I know that salt bridges maintain charge, thus allowing the reaction to proceed. I was wondering if the distance of the electrodes from the salt bridge affects the voltage of the cell in any way. Thanks!

 

[Borek]

I know that salt bridges maintain charge

I am not convinced that's the best of wording of the salt bridge purpose (they don't 'maintain', they close the circuit and allow the charge to flow).

I was wondering if the distance of the electrodes from the salt bridge affects the voltage of the cell in any way

Open circuit voltage - no, this is independent of the cell geometry. However, the geometry of the electrodes and size of the cell do change the internal cell resistance, so they limit maximum current battery can deliver.

 

[Anindya Mondal]

Salt bridges mainly destroy the junction potential between the electrolytic solution & the electrodes, thus maintaining the constant flow of current.

 

[Borek]

destroy the junction potential between the electrolytic solution & the electrodes

And how are they going to destroy the junction potential when they are in a completely different part of the circuit?

 

[willem2]

And how are they going to destroy the junction potential when they are in a completely different part of the circuit?

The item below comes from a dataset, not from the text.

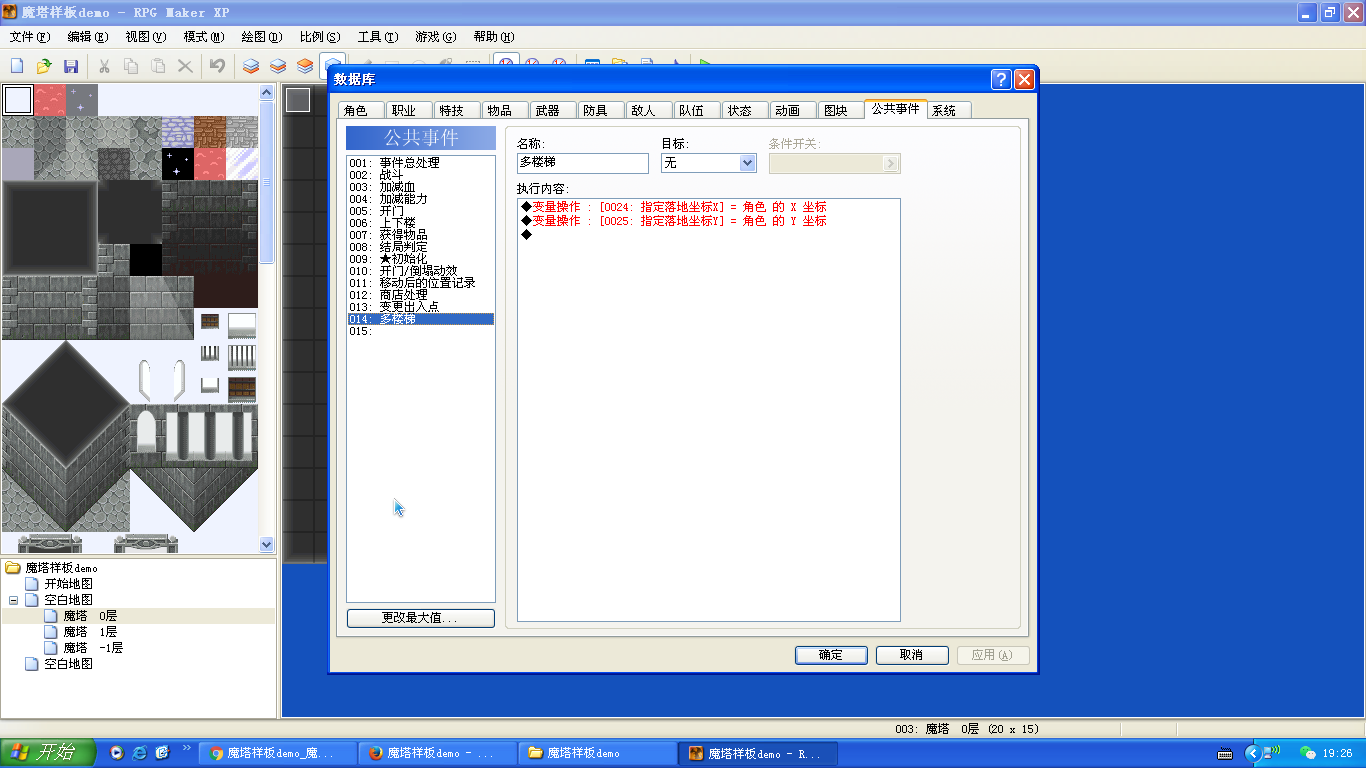1366x768 pixels.
Task: Select common event 009: ★初始化
Action: (x=403, y=259)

I think the junction potential may be fine, but the battery potential will go down.
Consider the cathode of a lemon battery where the reaction is: Zn + 2H⁺ -> Zn²⁺ + H₂. The produced positive ions will give the electrolyte a positive charge. If the positive charge can't be neutralized by ions from elsewhere, the potential of the cathode wil go down, because of all the positive charge near it, but the junction potential between the negative cathode and the positive electrolyte won't change.

(There is another effect. The changed concentration of Zn²⁺ and H⁺ ions will lower the junction potential, but this shouldn't be affected by the length or distance of the salt bridge)

The positive charge around the cathode and negative charge around the anode produce an electric field that drives the current through the salt bridge.
If the salt bridge becomes longer, a larger electric field will be needed to drive the same amount of current through the salt bridge, so more positive charge will remain around the cathode, and the battery potential will go down. Increasing the current will have the same effect. The salt bridge acts just like internal resistance of the battery.

 

[Borek]

The salt bridge acts just like internal resistance of the battery.

Which is why in my first post I have specifically referred to the open circuit voltage.

 

[Natalie456]

Thanks for all the help! I think I have a solid answer, now.